CDOT and the Colorado Avalanche Information Center operate 54 remote-controlled avalanche systems above Colorado mountain roads, but debris can still bury highways at the same rate as before

A single Gazex remote control avalanche blaster triggered a large avalanche on Stanley Mountain that buried U.S. 40 on Berthoud Pass on Feb. 28.
Ethan Greene/Colorado Avalanche Information Center

Remote-controlled avalanche mitigation in Colorado began in 2015 on Stanley Mountain above U.S. 40 on Berthoud Pass. The idea was that frequently triggered, remote-controlled explosions from the five Gazex exploders in the Stanley slide paths would prevent a large accumulation of snow and reduce the risk of unexpected, large avalanches burying the highway. 
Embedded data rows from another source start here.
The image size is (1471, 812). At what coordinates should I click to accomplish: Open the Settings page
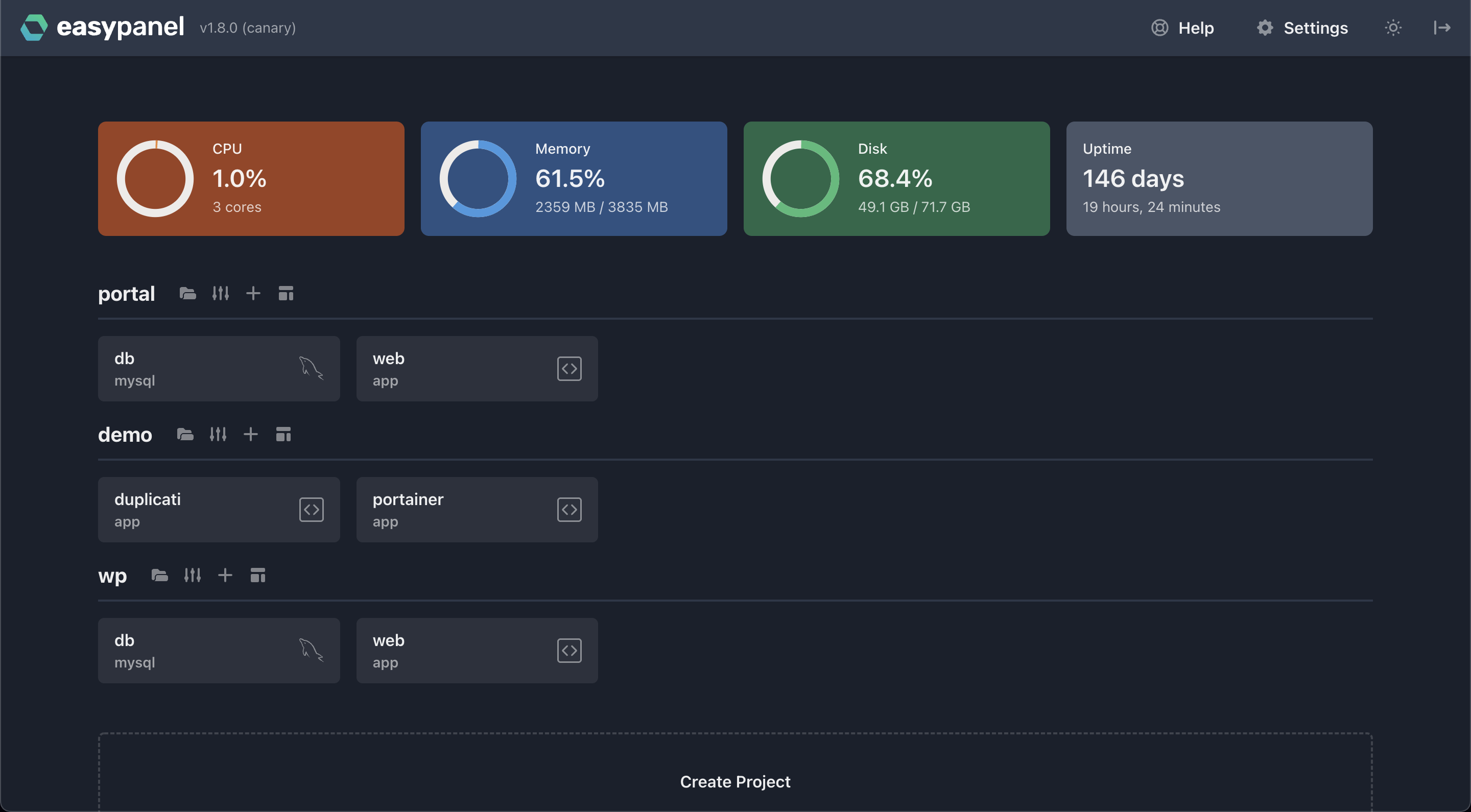[1302, 28]
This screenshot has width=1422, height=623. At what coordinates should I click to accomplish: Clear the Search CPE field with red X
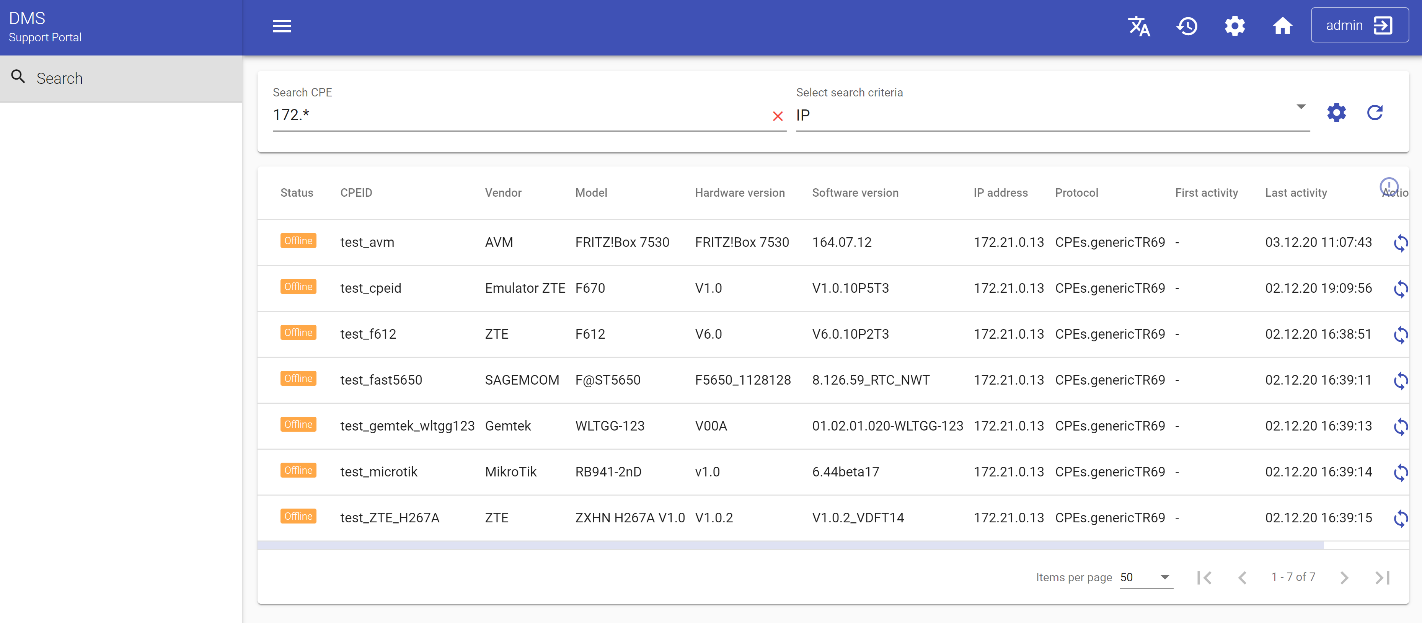[777, 116]
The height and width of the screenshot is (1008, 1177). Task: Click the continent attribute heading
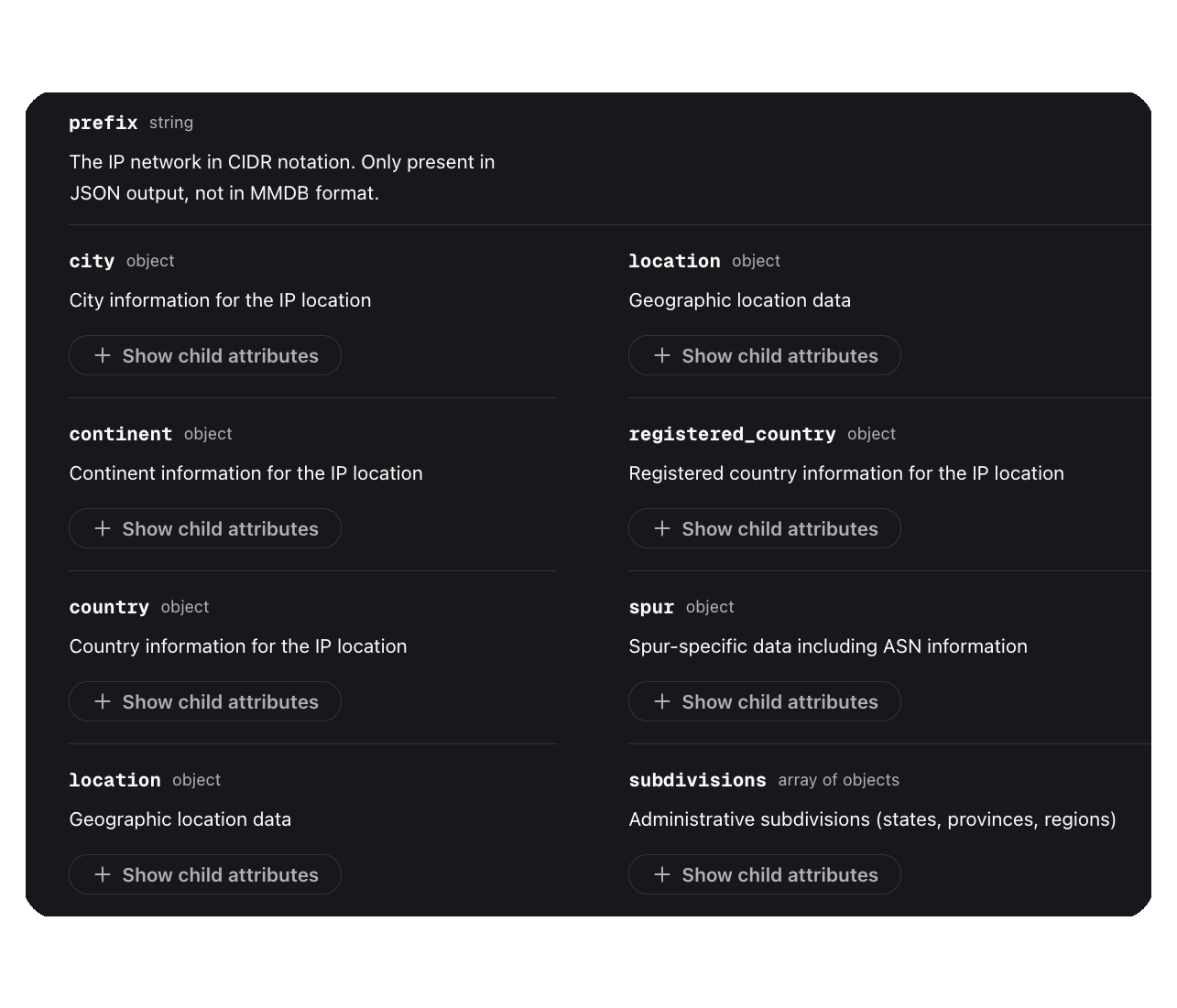[121, 434]
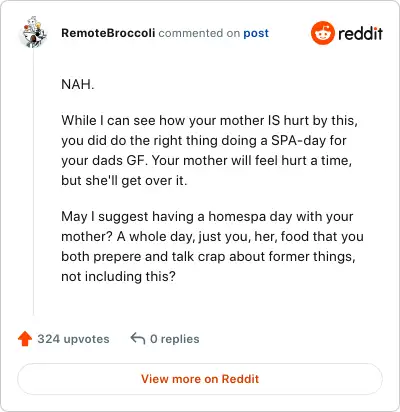Click the line "not including this?"

(x=118, y=276)
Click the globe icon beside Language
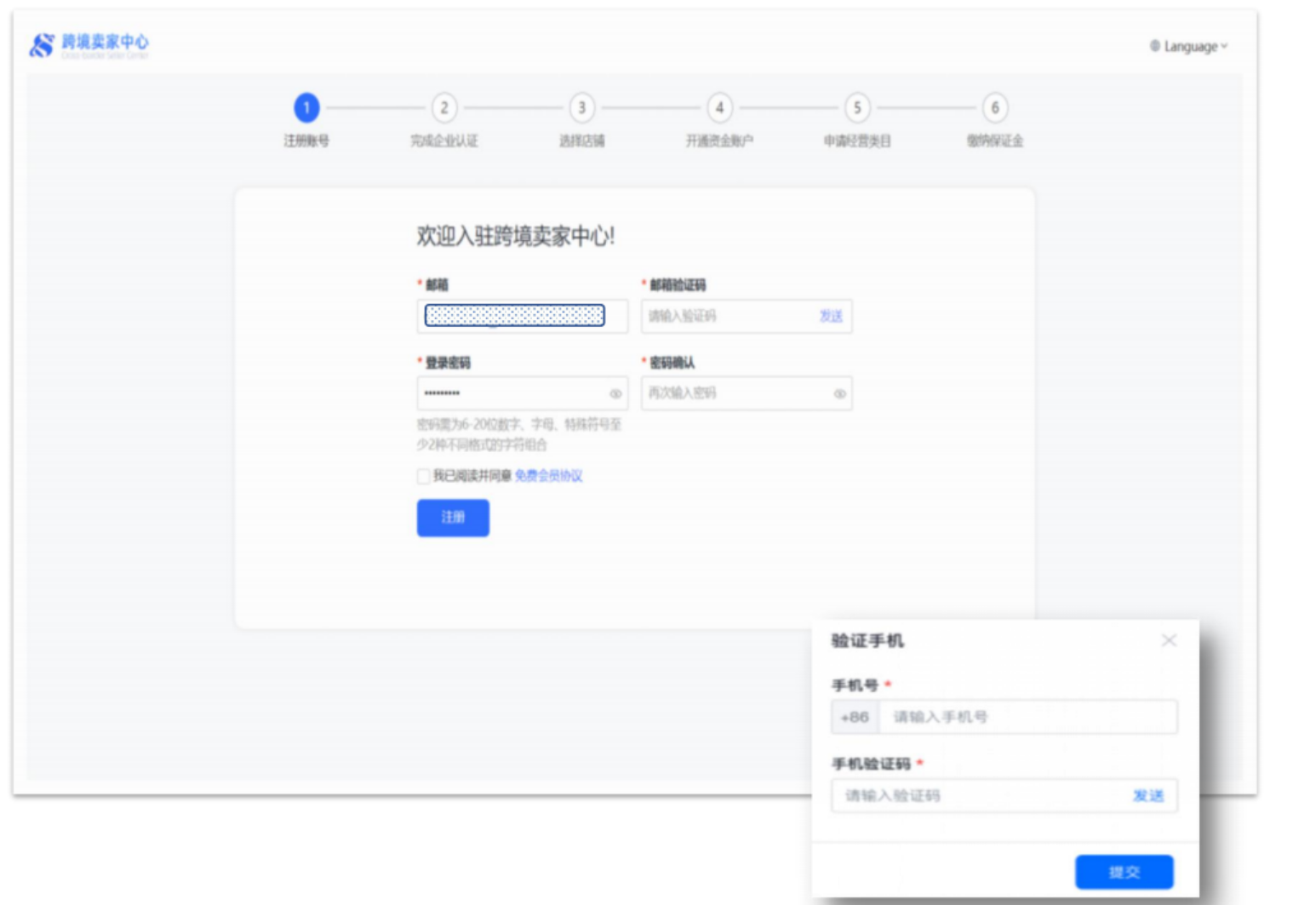Viewport: 1316px width, 905px height. (1155, 46)
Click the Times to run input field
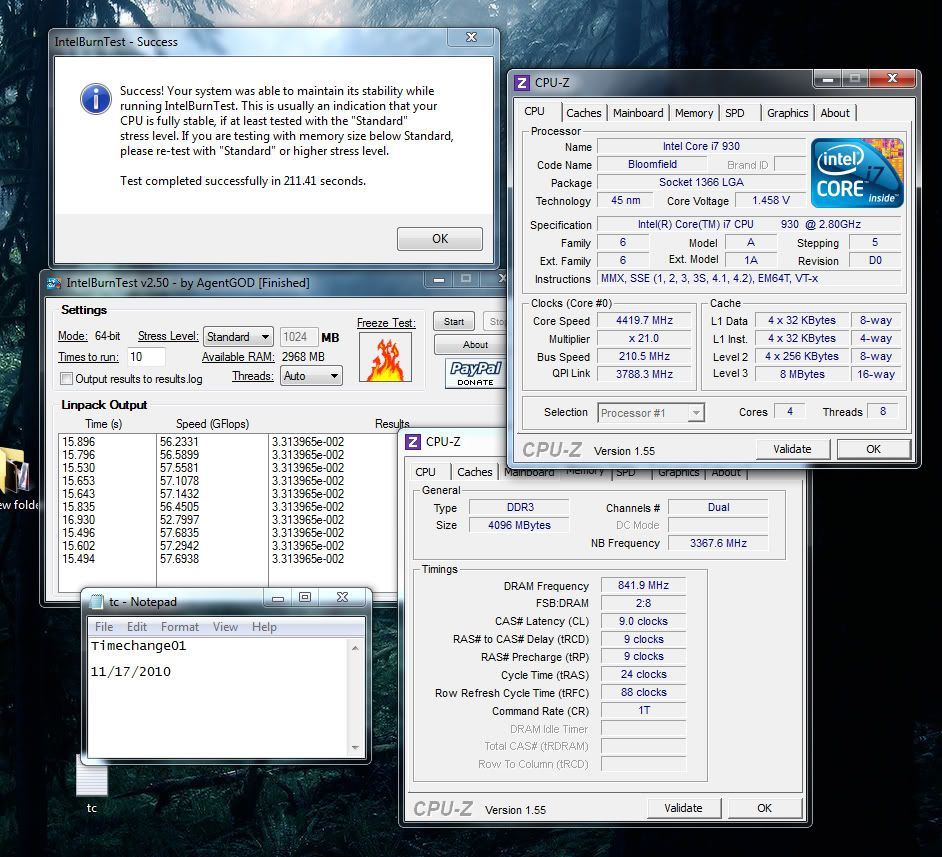The height and width of the screenshot is (857, 942). tap(146, 357)
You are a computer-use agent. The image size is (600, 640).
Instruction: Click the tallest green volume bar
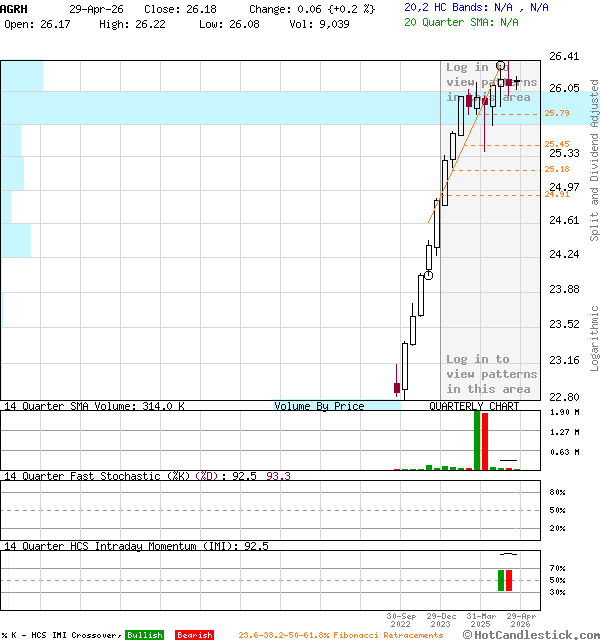tap(477, 440)
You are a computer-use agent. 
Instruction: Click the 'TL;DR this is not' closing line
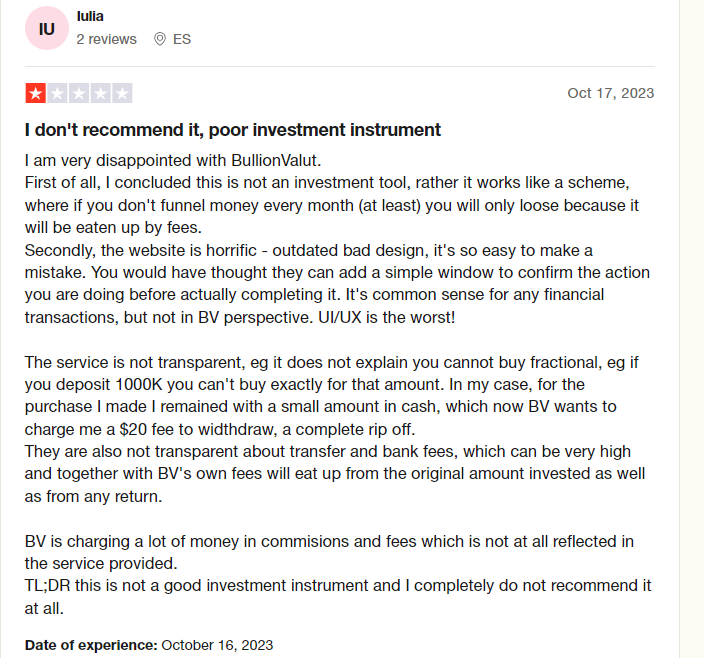[x=338, y=597]
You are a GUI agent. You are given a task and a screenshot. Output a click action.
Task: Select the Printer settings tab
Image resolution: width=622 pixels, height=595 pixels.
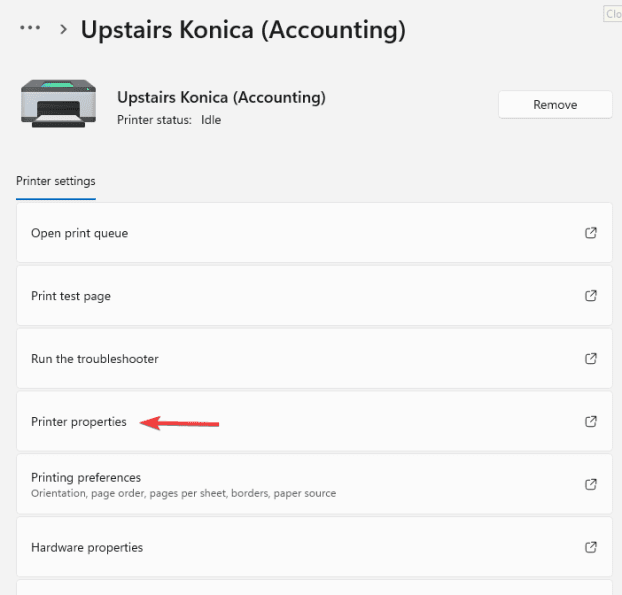pyautogui.click(x=56, y=181)
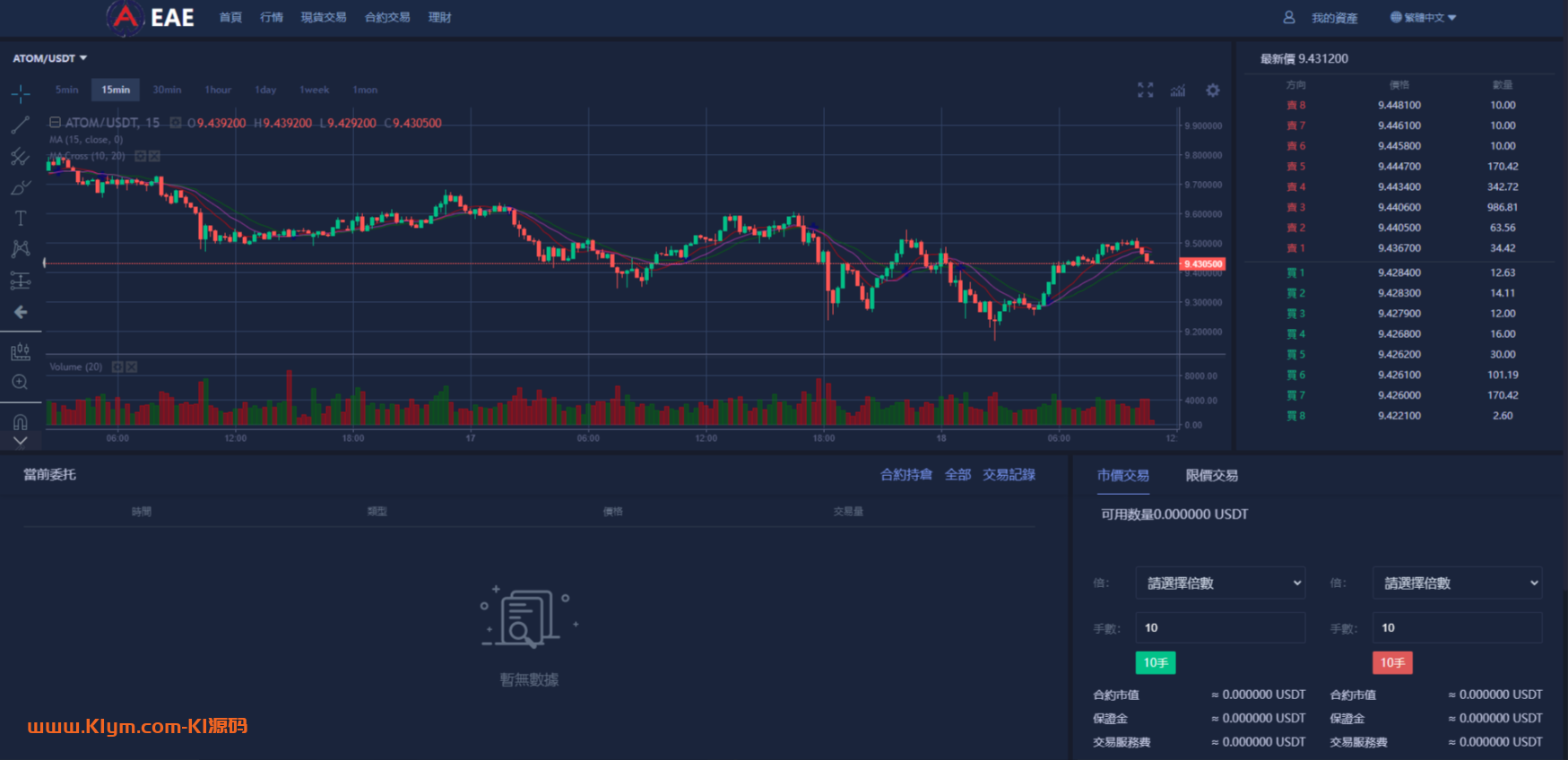Screen dimensions: 1568x760
Task: Open the chart indicators icon
Action: (x=1178, y=91)
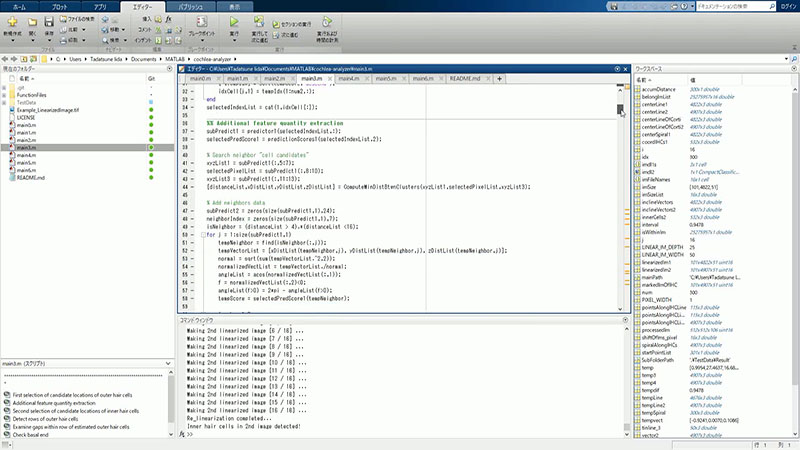Click the Find Files (ファイルの検索) icon

pos(63,19)
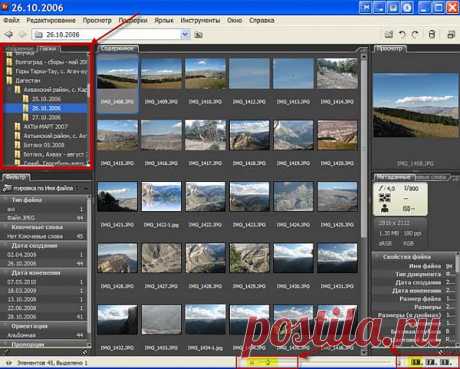Viewport: 460px width, 369px height.
Task: Switch to compact mode icon
Action: 451,35
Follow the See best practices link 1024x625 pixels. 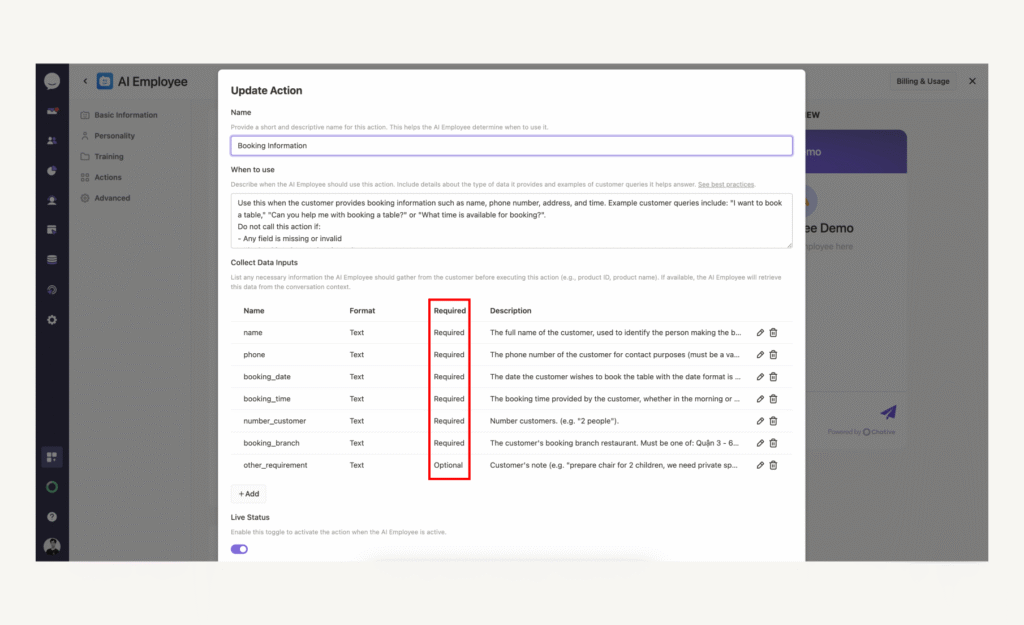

“But when you talk with the old guard avalanche workers, this theory has not been proven. There is still kind of an open question about whether this kind of (remote controlled avalanche) mitigation changes the return period of large avalanches,” said Ethan Greene, the executive director of the Colorado Avalanche Information Center. “Looking at the return rates of road hits on Stanley, and the rate has not changed much since the 1970s.”

When conditions align to produce large, destructive avalanches — a rare confluence of major snowstorms and high wind loading a weak, persistent layer buried in the snowpack — not even remote-controlled avalanche control systems work perfectly.  



This winter CAIC and the Colorado Department of Transportation closed U.S. 40 on Berthoud Pass five times for avalanche mitigation, including a skier-throttling 78-hour total road closure over the MLK holiday weekend. 

On Feb. 28, the Gazex exploders on Stanley created a very rare D3 avalanche that buried U.S. 40, forcing a closure for more than three-and-a-half hours. (D3 is defined as a “very large avalanche” that can bury and destroy a car, damage a truck and destroy a small building.) The slide was an example of the widespread persistent slide problem that CAIC is trumpeting to all backcountry travelers, warning of “valley-crushing” avalanches sliding on layers of faceted snow.